2011 Hong Kong film by Tony Chan and Wing Shya

Love in Space is a 2011 romantic comedy film produced Fruit Chan, directed by Tony Chan and Wing Shya and stars an ensemble cast including Aaron Kwok, Eason Chan, Rene Liu, Gwei Lun-mei, Angelababy, Jing Boran and a guest appearance by Xu Fan. The film was shot in Beijing and Sydney.

==Plot==
The film tells the stories of a mother and her three daughters about their own struggles in love. All the women had achieved progress in some way except in love. However, each of them found their own Mr.Right in the end. The woman named Mary (acted by XuFan) was a widow and came back to China from abroad. She was a generous woman and she learnt to cook with the help of a driver called Uncle Hua. After being together for a period of time, they fell in love.

The eldest daughter, Rose (acted by Rene Liu), was an astronaut, who was very independent and capable, but also a little bit competitive. In order to have the chance to go into space, she trained hard, only to find that she had to work with her ex: Michael (acted by Aaron Kwok). They stayed in the small capsule, working, eating and sleeping in the same place. Many things happened to them, making the fire of their love burn again.

The second daughter, called Lily (acted by Gwei Lun-mei), was in Sydney. Although she suffered from Mysophobia, she found herself attracted to Jonny (acted by Eason Chan), a man who collects garbage. they both loved each other very much and even sacrificed themselves to make one another feel happy. Eventually, they overcame all their difficulties and led a happy life.

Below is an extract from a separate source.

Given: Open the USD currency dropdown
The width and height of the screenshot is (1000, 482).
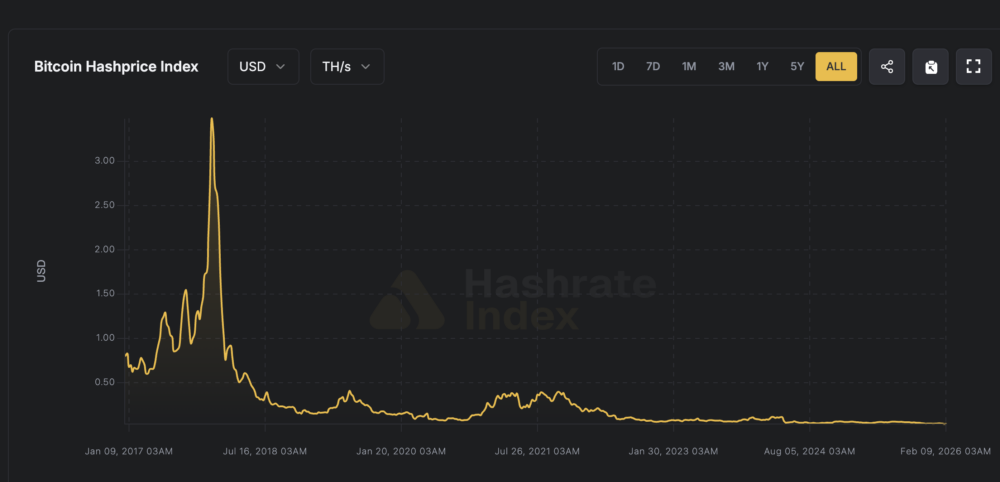Looking at the screenshot, I should coord(263,67).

The third daughter, whose name was Peony (acted by Angelababy) was a famous star but wasn't good at acting; so she went to a Cafe to become a waitress in order to gain experiences. There, she met a poor guy named Wenfeng (acted by Jing Boran). They also had a struggle because of the different backgrounds, but in the end they fell in love.